The book is not a dismissal but a rigorous, sympathetic exposition followed by an equally rigorous examination of where the framework breaks down.

For understanding the philosophical commitments that shaped AI's first decades — and that still echo in debates about LLMs and reasoning — Haugeland remains essential.

Central argument

Haugeland argues that the symbolic AI programme rests on a specific and falsifiable philosophical claim: that intelligence is nothing more than formal symbol manipulation, and that any physical system capable of manipulating symbols according to rules is both necessary and sufficient for general intelligence. He coins 'GOFAI' not as a pejorative but as a precise label for this research commitment, then subjects it to rigorous internal critique — showing that the framework's own logic generates the frame problem and related failures, where formal systems cannot determine which facts are relevant without an infinite regress of further rules. The book's core finding is that GOFAI does not fail due to insufficient computing power but due to a structural mismatch between formal manipulation and the kind of embedded, context-sensitive understanding that intelligence actually requires.

Critique

Written in 1985, the book's critical horizon is bounded by connectionism's infancy and has no purchase on statistical learning, large-scale neural networks, or the emergent behaviours of LLMs — systems that sidestep the symbolic programme entirely without obviously solving the problems Haugeland identifies. A thoughtful reader might press whether the frame problem and the critique of formalism apply with equal force to sub-symbolic systems, or whether Haugeland's argument inadvertently inherits the assumption that 'real' intelligence must be explicable in principled terms at all. The book is rigorous about what GOFAI claimed but cannot adjudicate whether contemporary AI has dissolved these philosophical problems or merely hidden them beneath statistical scale.

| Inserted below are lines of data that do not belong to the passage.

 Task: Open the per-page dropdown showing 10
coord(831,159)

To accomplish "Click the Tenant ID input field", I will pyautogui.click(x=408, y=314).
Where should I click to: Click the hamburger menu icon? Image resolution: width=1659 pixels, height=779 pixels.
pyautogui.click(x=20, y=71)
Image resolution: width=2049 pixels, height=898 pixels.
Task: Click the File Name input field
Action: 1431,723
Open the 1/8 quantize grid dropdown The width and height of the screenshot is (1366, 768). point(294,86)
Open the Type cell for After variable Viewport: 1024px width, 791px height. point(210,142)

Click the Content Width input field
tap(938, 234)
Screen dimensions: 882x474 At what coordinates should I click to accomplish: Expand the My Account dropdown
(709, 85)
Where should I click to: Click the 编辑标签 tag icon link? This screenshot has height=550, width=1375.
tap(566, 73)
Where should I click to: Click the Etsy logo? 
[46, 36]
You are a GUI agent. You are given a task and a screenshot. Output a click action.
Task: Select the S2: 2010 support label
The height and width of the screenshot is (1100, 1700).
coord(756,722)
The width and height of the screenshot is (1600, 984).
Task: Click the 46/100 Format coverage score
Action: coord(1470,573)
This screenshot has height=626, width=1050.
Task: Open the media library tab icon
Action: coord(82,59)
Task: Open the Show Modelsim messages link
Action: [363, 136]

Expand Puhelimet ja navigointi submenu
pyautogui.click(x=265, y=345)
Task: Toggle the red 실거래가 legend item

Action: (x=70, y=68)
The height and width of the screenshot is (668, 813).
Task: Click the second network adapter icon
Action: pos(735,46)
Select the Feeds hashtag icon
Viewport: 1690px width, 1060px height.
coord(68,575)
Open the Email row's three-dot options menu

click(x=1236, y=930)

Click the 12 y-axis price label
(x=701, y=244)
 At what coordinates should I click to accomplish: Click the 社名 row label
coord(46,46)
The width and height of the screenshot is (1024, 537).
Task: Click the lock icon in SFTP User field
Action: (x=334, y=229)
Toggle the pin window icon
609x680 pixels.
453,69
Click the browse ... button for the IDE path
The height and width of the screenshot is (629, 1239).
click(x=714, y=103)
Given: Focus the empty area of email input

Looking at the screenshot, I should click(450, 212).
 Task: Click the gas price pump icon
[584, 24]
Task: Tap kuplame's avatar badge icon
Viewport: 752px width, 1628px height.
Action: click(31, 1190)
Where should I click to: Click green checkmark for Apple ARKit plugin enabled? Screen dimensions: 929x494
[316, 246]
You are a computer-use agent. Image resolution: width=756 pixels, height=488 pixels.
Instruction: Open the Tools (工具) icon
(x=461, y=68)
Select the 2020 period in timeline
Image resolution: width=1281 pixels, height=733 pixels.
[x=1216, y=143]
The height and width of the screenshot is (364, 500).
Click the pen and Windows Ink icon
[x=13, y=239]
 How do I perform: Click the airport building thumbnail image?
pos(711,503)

Why it matters for product

Product leaders evaluating AI feature investments often conflate two very different bets: that a system can manipulate symbols reliably within a closed domain versus that it can reason flexibly in open-ended, context-dependent situations — Haugeland's distinction gives that intuition precise conceptual teeth. Understanding why GOFAI broke down at context and relevance helps CPOs ask the right scoping questions: not 'can the model do this task?' but 'how tightly can we bound the context this feature will encounter in production?' The frame problem, transplanted to product strategy, is fundamentally a discovery and edge-case problem — and recognising it as structural rather than solvable with more data changes how you staff, test, and set expectations with stakeholders.